Collection can be initialized anywhere in code

Example

from my.module import MyCollection

col = MyCollection()

But it's recommended to register collections globally.

Collections are registered via ICollection interface or via CKAN signals. Registered collection can be initialized anywhere in code using helper. It can also be used in a number of generic endpoints that render collection as HTML or export it into different formats.

import ckan.plugins as p
from ckanext.collection import shared

class MyPlugin(p.SingletonPlugin):
    p.implements(shared.ICollection, inherit=True)

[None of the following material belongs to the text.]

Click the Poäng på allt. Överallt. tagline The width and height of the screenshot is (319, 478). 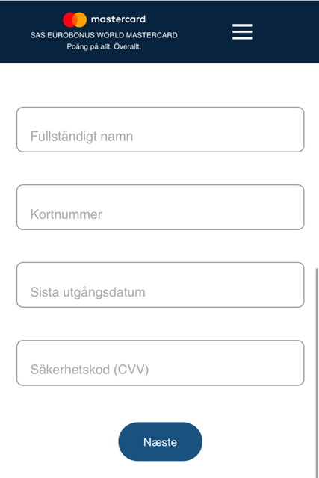pos(104,46)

    def get_collection_factories(
        self,
    ) -> dict[str, shared.types.CollectionFactory]:
        return {
            "my-collection": MyCollection,
        }
import ckan.plugins as p

class MyPlugin(p.SingletonPlugin):
    p.implements(p.ISignal)

    def get_signal_subscriptions(self) -> types.SignalMapping:
        return {
            tk.signals.ckanext.signal("collection:register_collections"): [
                get_collection_factories,
            ],
        }

def get_collection_factories(sender: None): # (1)!
    return {
        "my-collection": MyCollection,
    }
  1. Signal listerners must receive at least one argument containing the sender of the signal. Signal that register collections always sets None as a sender.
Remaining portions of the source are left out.